### DATA EXTRACT
—————
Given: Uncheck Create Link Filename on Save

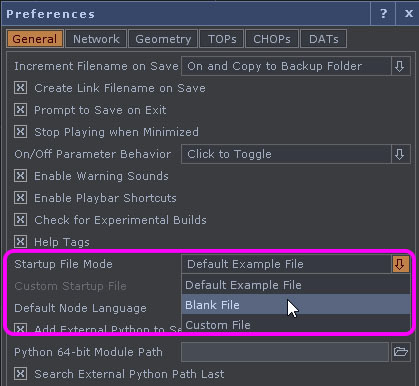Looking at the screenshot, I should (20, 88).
—————
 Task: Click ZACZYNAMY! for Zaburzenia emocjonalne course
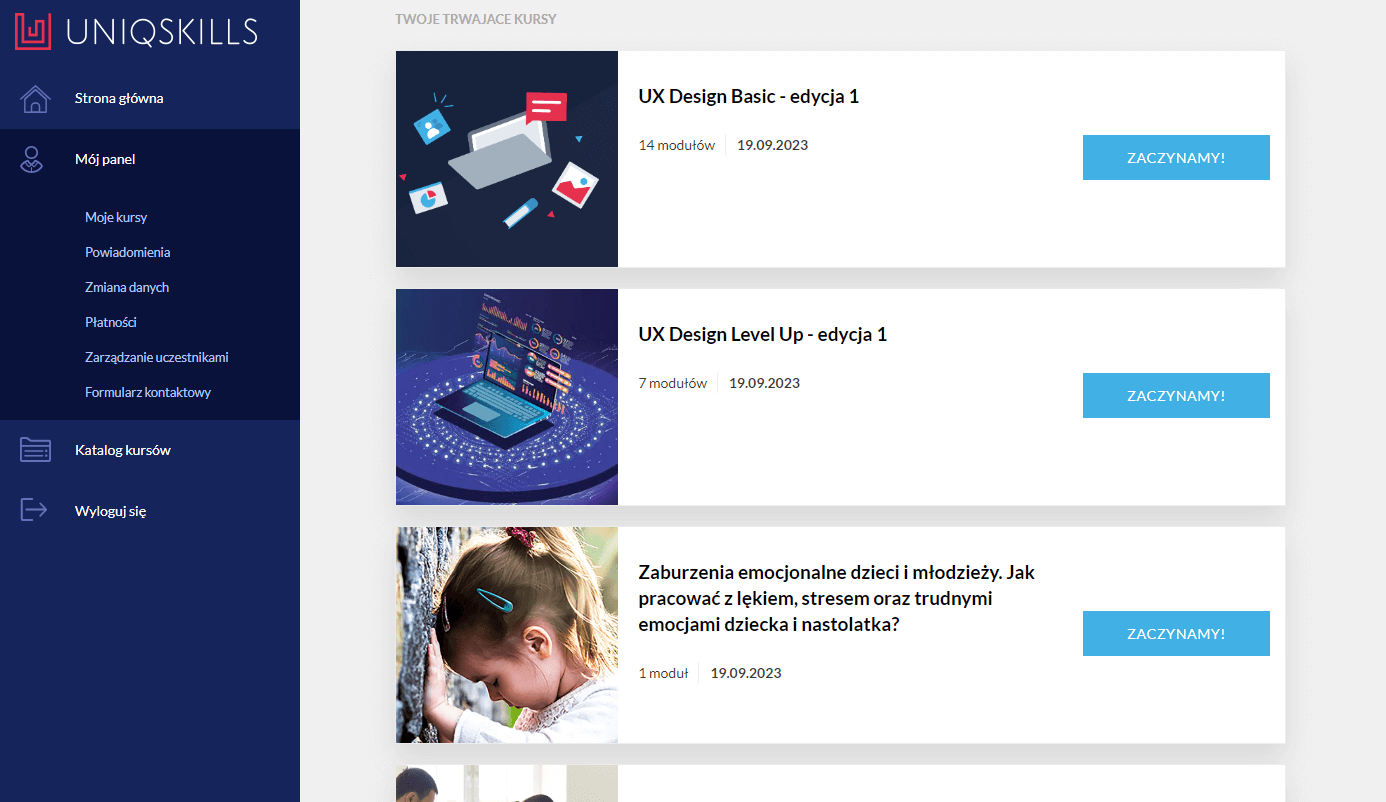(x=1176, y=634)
—————
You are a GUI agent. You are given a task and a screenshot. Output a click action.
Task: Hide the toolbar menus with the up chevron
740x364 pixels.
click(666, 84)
—————
### AIM OF THE EXERCISE
Lay out every line from the one containing "Task: Click ZACZYNAMY!" down to the one containing "(x=1176, y=634)" as a Markdown table with the columns Row and Content. Number each line and skip any blank lines, and leave the pictures out of the table.

### EXERCISE SOLUTION
| Row | Content |
|---|---|
| 1 |  Task: Click ZACZYNAMY! for Zaburzenia emocjonalne course |
| 2 | (x=1176, y=634) |